-- THE REQUEST --
Change "Rerun" to "Restart" in the items from the line with "Task: Click the help question mark icon" up to and including the line with "pyautogui.click(x=609, y=119)". Give those lines again with nothing else altered, and leave the pictures out.

-- DATASET EXCERPTS --
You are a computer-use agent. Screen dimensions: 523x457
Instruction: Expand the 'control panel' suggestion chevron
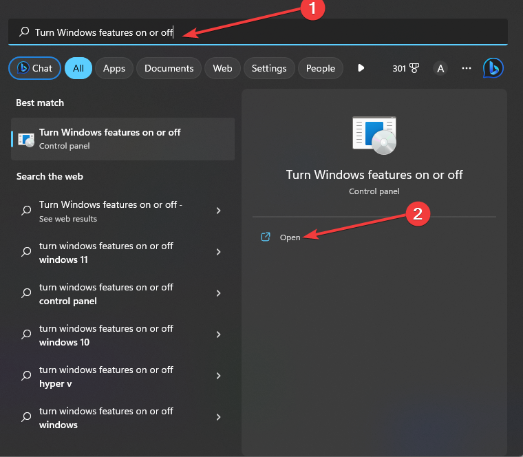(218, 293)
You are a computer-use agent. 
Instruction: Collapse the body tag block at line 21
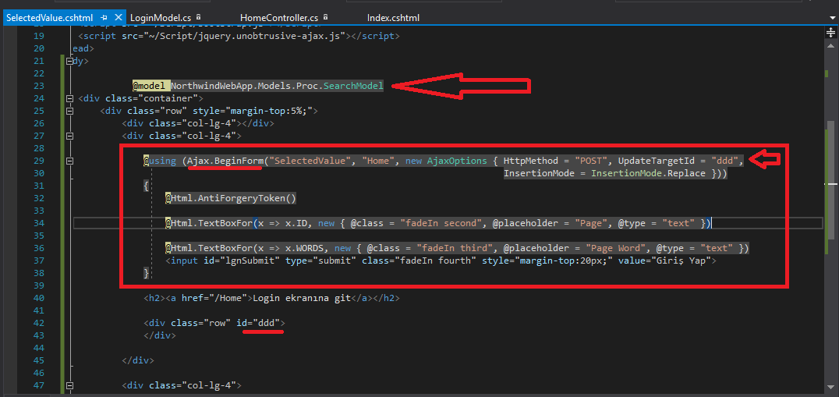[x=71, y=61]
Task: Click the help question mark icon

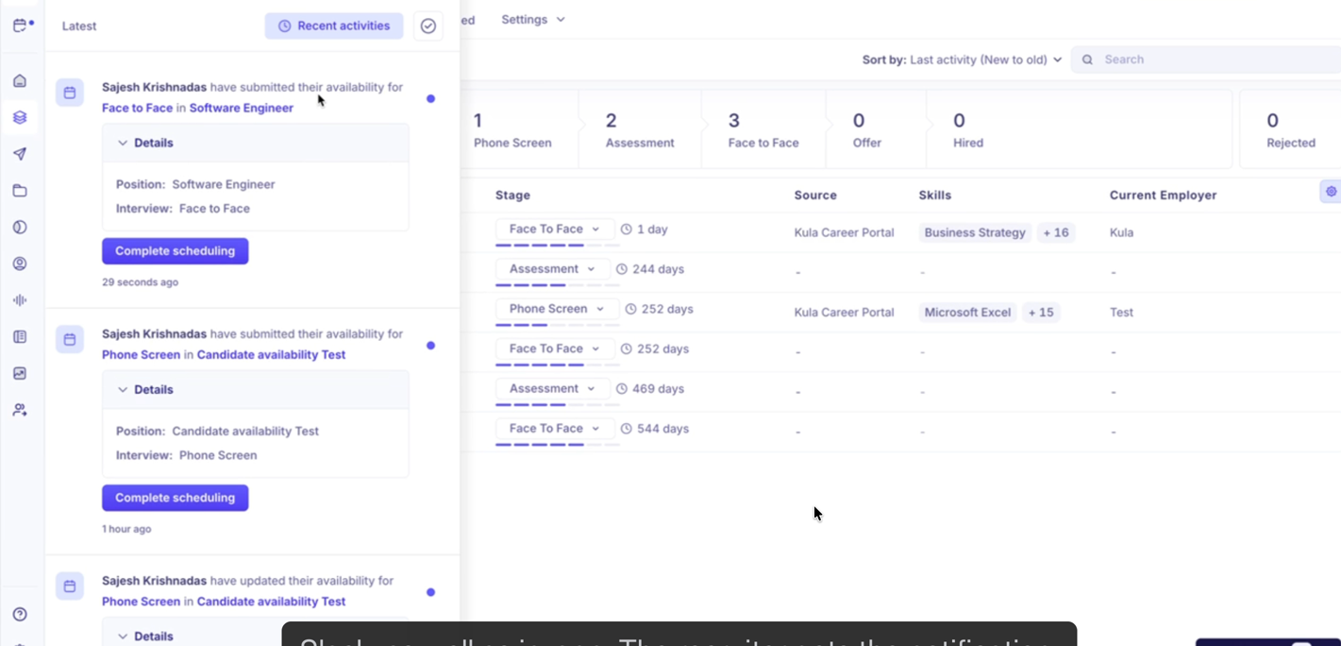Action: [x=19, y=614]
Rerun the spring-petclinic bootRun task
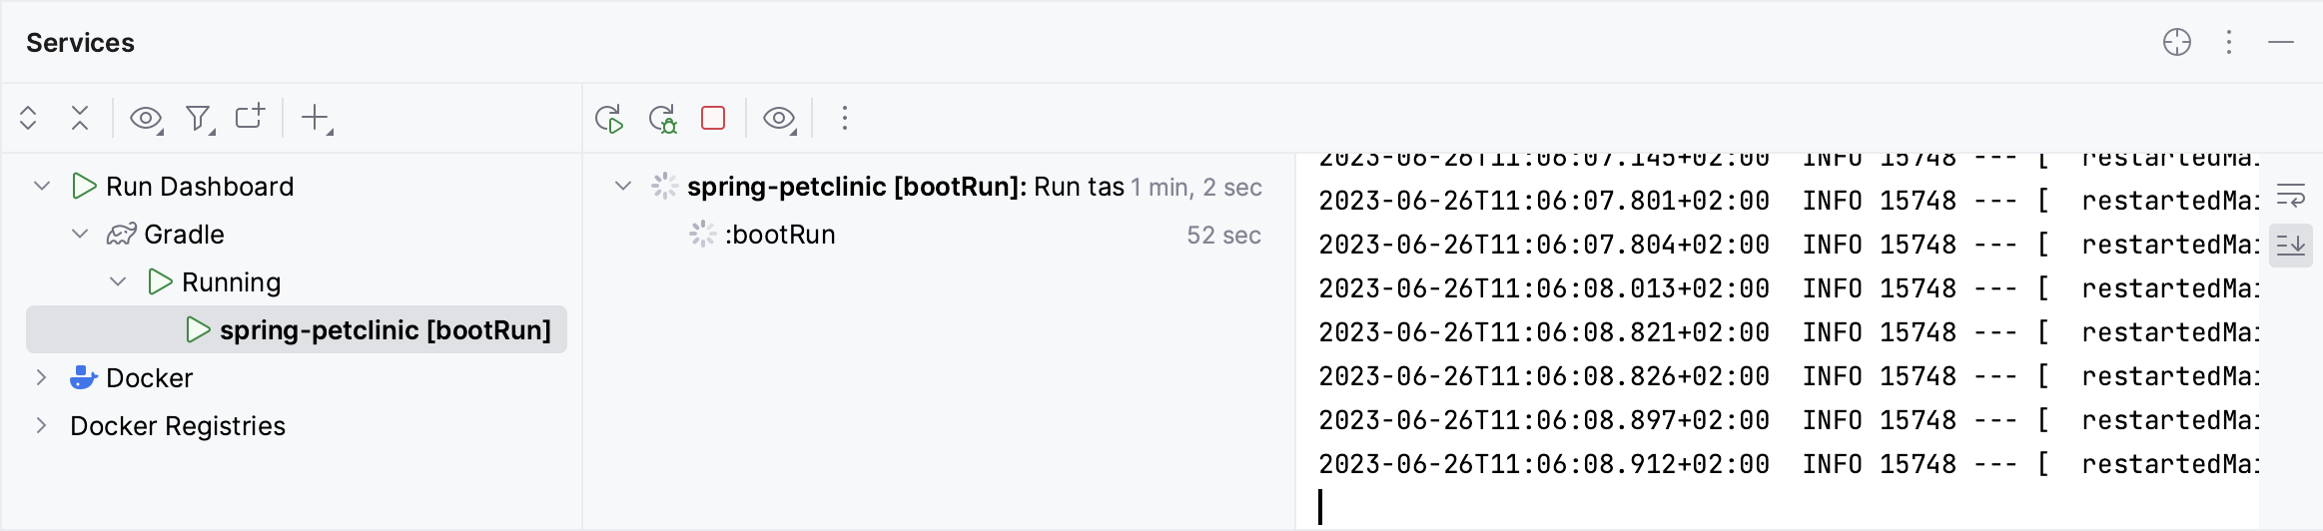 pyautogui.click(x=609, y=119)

---

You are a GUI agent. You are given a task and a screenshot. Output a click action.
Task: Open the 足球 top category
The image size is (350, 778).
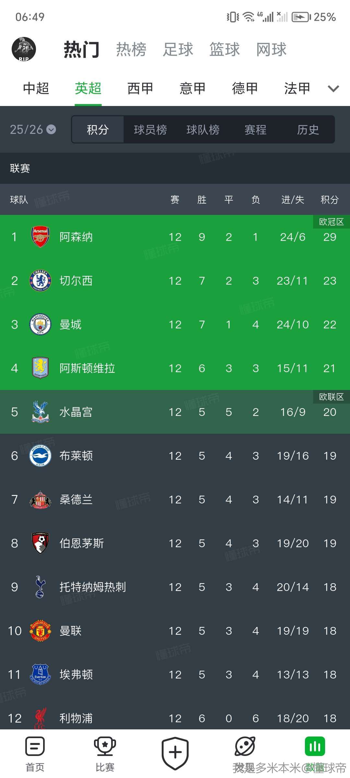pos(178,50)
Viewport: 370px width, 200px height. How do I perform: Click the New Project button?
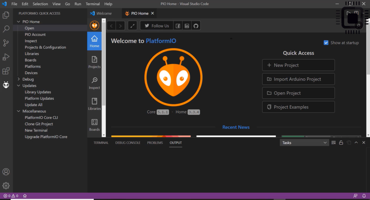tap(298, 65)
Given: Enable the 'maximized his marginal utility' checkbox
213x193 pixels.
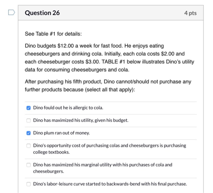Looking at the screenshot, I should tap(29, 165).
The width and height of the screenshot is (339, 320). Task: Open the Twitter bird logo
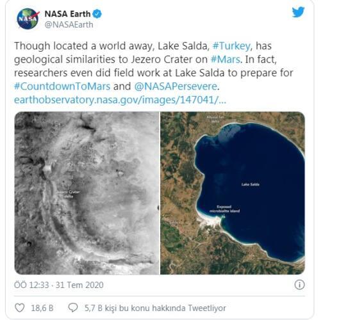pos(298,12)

...

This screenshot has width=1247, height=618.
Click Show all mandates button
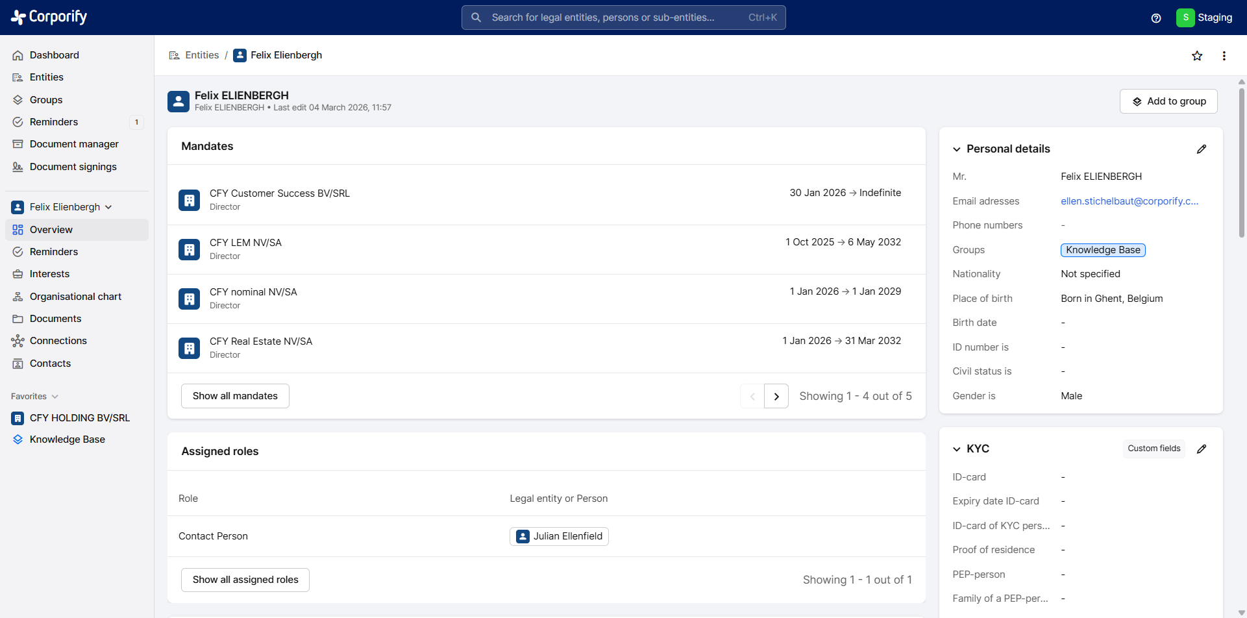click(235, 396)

-- SOLUTION TO THE PROBLEM --
Task: Click the help question mark icon

Action: [x=19, y=614]
Restart the spring-petclinic bootRun task
 pyautogui.click(x=609, y=119)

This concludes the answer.